DroNER: Dataset for Drone Named Entity Recognition
The dataset is constructed using several drone images acquired from VTO Labs Drone Forensic Dataset . The dataset's main objective is to attempt performing NER on the human-readable messages contained in the drone flight log files. Six entity types, i.e., component, action, issue, parameter, state, and function, are identified as the region of interest in the domain problem, which is then used to label the entities mentioned in a log message. The entity type identification is performed in the context of drone forensics, as the original intention of constructing this dataset is to build an information extraction model to help the forensic investigator pinpoint an incident-related log record. The NER dataset is annotated using consistent and contextual tagging to compare the effect of contextual tagging on the NER model's performance.
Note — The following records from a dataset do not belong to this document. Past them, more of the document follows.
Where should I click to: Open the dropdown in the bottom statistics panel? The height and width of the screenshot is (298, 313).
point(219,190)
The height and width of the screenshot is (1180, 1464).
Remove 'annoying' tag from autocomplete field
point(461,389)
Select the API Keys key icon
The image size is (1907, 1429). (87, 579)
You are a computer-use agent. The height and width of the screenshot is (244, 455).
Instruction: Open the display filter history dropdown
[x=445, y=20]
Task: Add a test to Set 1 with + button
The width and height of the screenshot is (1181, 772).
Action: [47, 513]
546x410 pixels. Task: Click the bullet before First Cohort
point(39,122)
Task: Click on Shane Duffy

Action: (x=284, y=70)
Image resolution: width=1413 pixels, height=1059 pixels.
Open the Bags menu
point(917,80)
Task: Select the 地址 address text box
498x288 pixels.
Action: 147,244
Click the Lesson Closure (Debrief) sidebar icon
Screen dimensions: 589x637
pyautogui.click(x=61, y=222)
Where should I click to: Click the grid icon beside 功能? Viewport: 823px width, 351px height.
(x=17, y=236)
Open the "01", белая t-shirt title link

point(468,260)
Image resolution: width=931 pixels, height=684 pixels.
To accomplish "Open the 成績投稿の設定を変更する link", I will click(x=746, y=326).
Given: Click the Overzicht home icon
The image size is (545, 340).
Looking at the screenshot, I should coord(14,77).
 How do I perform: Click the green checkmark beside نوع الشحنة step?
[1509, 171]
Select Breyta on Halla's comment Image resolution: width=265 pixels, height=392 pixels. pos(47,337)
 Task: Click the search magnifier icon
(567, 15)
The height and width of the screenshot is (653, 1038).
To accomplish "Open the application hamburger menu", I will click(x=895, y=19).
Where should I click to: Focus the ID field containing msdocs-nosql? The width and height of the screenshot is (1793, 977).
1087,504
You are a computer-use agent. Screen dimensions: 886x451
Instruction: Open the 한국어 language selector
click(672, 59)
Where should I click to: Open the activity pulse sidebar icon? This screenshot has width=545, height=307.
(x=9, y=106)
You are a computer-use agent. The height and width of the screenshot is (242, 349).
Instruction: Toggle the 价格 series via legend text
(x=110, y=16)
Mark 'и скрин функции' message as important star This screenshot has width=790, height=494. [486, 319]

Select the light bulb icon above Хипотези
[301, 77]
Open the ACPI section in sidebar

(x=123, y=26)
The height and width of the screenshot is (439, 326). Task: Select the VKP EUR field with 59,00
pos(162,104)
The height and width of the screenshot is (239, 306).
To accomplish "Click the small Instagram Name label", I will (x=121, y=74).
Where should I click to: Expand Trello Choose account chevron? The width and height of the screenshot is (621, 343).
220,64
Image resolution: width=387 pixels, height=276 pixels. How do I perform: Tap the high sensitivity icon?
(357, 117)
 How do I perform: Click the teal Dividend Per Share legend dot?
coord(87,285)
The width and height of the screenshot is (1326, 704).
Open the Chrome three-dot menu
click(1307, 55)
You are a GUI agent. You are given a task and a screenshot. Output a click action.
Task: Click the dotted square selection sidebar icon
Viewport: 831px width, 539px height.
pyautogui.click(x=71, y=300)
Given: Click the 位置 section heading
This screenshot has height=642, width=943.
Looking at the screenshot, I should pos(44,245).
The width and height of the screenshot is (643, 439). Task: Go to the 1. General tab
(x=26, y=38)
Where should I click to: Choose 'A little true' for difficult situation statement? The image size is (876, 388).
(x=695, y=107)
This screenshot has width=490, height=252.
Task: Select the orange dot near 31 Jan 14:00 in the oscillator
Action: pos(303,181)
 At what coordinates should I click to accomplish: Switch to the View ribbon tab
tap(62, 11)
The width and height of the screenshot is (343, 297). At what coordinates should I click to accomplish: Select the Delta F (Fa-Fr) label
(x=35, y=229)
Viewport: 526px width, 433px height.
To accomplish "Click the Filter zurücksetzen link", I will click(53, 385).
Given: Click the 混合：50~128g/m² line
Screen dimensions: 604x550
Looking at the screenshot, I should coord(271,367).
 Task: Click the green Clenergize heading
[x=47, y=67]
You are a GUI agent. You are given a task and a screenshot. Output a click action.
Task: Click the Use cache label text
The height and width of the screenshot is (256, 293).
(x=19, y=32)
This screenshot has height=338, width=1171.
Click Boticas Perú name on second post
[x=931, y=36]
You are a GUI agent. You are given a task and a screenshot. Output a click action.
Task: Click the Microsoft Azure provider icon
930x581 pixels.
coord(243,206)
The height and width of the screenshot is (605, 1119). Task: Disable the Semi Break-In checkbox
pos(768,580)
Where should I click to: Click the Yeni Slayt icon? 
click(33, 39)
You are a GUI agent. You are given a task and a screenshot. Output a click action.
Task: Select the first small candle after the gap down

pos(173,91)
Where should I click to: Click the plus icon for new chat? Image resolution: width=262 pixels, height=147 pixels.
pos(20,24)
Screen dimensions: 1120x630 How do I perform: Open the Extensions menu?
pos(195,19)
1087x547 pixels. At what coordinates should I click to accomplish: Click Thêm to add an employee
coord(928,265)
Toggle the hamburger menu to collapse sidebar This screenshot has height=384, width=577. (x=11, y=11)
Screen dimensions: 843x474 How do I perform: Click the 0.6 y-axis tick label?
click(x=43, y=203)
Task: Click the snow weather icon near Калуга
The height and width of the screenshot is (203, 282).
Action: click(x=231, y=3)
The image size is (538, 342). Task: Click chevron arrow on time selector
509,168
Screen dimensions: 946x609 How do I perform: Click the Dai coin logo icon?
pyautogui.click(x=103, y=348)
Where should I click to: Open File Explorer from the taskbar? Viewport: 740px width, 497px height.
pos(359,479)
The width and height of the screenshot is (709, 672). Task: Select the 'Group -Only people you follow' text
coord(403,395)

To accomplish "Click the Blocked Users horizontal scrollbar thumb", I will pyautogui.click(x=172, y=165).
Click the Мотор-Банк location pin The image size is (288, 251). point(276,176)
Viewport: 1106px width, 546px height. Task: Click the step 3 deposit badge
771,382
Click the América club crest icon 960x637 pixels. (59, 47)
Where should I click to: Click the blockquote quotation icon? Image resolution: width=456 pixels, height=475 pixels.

Contextual tagging considers surrounding words and uses the longest span as the context to determine which entity type of a particular word belongs to. Contrarily, consistent tagging uses the shortest span as the context of a word within a sentence. The train and test set are split based on the drone models resulting in a proportion of 76:24 since the number of messages extracted from each drone image is uncontrollable.
Steps to reproduce
The data is constructed from several drone images acquired from VTO Labs Drone Forensics Dataset. After collecting the flight logs and parsing the human-readable messages within every flight log file, six entity types are identified after carefully reading all the unique messages. Two annotation procedures, namely consistent and contextual tagging are defined and used to annotate the data. Finally, two datasets are ready to use to build a NER model to recognize entities mentioned in the drone flight log files.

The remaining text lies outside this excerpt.